**Recorded data:**
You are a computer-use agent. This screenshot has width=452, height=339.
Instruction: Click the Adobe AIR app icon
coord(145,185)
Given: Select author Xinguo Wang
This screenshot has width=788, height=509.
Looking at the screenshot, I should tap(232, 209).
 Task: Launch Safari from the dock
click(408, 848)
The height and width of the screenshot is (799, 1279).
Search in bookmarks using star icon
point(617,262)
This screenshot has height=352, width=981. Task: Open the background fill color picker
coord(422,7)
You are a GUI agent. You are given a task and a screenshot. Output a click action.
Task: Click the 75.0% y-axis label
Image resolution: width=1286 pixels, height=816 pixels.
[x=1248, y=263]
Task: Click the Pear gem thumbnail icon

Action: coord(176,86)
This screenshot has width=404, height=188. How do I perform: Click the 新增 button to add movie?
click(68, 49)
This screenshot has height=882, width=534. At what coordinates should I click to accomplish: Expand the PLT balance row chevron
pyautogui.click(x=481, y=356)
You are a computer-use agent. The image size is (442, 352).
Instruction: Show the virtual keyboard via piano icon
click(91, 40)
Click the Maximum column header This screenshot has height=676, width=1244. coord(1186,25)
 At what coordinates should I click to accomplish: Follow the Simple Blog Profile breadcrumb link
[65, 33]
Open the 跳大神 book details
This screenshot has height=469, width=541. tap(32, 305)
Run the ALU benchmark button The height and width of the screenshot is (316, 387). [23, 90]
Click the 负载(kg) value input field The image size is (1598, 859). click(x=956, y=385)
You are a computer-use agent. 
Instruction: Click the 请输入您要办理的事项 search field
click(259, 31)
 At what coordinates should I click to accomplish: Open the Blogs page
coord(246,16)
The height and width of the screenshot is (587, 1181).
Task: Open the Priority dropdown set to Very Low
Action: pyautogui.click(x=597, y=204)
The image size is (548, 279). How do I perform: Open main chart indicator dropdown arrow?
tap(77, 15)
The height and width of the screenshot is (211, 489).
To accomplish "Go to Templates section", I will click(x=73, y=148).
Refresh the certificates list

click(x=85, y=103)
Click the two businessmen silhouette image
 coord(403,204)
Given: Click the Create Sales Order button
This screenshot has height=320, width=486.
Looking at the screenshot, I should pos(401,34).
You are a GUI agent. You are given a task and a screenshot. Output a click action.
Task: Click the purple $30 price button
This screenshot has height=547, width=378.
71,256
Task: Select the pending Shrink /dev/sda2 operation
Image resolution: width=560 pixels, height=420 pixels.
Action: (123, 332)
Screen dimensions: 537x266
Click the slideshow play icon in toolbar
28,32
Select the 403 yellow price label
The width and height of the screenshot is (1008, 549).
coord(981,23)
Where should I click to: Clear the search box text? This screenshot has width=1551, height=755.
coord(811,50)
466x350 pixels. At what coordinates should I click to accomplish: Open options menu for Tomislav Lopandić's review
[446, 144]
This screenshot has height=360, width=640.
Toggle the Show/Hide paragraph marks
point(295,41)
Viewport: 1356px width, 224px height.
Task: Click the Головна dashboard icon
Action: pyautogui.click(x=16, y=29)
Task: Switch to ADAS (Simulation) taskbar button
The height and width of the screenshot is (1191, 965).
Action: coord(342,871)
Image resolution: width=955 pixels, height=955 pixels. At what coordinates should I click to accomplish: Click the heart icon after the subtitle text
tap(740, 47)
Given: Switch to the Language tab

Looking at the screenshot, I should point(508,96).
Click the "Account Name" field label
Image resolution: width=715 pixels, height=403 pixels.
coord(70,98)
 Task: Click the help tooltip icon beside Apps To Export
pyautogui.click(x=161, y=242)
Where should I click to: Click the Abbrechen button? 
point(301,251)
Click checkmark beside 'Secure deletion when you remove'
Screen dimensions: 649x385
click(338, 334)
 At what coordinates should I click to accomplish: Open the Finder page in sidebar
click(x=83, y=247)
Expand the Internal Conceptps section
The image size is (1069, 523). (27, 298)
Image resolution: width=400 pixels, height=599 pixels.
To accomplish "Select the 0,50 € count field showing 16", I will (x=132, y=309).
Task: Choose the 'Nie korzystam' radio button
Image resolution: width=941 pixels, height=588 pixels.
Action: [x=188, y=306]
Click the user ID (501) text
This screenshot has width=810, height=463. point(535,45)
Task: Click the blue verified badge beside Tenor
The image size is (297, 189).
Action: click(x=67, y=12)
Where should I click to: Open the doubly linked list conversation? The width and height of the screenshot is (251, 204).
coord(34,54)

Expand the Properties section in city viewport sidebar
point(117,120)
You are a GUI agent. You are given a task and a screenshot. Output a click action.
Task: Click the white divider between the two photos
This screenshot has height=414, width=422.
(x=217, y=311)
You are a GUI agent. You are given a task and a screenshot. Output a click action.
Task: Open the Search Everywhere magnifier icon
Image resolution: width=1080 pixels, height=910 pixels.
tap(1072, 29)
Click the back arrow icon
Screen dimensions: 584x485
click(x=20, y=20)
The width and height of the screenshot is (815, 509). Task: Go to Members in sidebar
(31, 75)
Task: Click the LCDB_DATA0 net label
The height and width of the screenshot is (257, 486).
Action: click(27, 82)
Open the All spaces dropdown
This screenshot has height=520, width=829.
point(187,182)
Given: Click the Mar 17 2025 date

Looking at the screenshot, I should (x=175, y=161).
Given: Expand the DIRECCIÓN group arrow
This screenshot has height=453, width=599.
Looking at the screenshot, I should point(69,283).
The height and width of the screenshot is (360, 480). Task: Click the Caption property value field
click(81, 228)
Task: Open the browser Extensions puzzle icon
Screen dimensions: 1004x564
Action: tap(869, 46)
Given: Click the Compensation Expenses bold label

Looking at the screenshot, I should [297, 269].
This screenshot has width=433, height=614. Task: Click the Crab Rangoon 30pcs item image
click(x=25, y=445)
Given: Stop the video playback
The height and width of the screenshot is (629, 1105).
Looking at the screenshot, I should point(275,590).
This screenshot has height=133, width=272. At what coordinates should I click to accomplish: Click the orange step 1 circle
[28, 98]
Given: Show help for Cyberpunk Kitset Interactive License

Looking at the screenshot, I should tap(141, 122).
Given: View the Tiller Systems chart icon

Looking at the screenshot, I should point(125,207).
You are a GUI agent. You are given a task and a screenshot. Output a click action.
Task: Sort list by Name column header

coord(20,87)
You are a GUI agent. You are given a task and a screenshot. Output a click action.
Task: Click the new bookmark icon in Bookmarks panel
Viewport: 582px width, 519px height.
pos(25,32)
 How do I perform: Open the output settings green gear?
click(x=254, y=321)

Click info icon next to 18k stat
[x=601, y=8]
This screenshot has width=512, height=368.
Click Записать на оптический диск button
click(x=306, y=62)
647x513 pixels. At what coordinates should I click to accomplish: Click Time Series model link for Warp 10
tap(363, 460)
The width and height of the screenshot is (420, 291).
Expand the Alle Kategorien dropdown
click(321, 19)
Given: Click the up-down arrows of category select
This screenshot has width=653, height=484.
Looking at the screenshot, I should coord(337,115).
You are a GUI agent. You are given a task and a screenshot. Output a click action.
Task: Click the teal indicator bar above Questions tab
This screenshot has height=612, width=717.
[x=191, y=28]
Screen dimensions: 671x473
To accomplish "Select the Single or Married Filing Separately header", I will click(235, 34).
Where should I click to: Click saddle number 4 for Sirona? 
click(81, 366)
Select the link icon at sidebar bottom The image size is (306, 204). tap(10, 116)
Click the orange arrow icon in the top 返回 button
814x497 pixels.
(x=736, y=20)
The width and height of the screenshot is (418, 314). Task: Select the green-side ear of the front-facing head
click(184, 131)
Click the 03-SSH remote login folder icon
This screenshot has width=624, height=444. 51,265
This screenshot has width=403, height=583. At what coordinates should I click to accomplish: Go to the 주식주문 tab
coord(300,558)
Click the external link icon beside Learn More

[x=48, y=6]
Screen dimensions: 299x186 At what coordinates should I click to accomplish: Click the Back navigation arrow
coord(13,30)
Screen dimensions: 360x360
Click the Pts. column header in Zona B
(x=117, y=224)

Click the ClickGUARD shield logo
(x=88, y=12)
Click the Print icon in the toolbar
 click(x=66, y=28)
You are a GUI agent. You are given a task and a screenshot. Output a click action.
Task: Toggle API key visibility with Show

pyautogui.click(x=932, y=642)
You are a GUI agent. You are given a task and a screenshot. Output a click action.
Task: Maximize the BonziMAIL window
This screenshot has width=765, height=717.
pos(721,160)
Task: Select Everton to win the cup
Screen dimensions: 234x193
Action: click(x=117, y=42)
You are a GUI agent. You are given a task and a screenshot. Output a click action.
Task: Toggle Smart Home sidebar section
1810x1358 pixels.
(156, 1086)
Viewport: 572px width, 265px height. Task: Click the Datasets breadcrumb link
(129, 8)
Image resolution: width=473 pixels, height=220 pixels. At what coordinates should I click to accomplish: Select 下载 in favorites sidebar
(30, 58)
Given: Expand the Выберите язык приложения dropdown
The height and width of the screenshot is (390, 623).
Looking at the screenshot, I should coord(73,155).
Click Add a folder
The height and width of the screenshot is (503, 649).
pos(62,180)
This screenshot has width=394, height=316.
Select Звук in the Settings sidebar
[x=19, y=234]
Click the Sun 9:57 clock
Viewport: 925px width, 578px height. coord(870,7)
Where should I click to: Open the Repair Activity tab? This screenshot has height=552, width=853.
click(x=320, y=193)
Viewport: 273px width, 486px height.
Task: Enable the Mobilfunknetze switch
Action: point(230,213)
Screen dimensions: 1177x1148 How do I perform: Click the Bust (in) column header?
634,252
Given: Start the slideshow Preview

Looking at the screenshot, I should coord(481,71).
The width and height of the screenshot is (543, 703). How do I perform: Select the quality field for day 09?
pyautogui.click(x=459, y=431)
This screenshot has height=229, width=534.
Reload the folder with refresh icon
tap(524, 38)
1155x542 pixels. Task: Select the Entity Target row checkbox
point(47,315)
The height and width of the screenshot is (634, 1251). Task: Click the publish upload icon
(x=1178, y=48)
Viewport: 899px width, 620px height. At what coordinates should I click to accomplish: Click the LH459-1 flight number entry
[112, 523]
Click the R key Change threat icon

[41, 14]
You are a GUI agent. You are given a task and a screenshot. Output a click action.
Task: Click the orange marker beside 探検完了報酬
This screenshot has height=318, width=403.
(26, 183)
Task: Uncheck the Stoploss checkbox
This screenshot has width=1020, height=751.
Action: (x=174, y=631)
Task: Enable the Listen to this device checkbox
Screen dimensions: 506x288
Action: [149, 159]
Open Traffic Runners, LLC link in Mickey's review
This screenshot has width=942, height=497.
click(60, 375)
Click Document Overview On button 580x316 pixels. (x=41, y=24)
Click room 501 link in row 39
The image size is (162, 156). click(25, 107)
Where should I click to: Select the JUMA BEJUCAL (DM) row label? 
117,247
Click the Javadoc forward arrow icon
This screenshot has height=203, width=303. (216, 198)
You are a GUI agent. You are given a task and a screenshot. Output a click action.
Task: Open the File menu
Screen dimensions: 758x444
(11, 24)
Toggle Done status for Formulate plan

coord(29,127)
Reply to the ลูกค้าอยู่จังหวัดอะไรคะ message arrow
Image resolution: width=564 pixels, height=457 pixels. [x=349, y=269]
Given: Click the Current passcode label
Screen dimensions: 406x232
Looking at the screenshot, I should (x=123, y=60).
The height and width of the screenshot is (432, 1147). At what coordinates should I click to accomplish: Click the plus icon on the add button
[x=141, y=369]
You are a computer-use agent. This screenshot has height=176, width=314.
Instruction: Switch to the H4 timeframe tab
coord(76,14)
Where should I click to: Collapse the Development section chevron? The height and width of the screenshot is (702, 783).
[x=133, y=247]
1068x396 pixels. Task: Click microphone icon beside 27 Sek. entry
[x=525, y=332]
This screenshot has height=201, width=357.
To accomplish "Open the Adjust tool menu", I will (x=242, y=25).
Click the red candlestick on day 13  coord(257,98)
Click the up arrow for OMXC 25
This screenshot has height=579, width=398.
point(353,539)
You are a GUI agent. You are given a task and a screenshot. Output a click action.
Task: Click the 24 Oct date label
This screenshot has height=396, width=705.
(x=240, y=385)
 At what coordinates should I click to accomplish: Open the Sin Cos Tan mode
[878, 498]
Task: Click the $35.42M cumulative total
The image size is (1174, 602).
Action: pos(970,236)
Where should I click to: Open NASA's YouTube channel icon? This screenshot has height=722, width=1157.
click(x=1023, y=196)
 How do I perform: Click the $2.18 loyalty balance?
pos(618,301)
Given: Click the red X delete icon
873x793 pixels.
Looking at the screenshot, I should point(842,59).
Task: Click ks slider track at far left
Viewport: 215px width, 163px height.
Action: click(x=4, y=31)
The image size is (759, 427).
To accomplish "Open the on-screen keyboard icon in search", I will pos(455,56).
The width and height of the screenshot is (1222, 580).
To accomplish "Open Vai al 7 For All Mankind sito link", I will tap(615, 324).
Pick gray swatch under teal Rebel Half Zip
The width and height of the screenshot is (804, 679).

**Directions:** When a line in the data holds the word "will", show that line.

**Your response:**
To accomplish "Go to Templates section", I will click(x=73, y=148).
To accomplish "Select the 0,50 € count field showing 16", I will (x=132, y=309).
To accomplish "Select the Single or Married Filing Separately header", I will click(235, 34).
To accomplish "Open the Adjust tool menu", I will (x=242, y=25).
To accomplish "Open the on-screen keyboard icon in search", I will pos(455,56).
To accomplish "Open Vai al 7 For All Mankind sito link", I will tap(615, 324).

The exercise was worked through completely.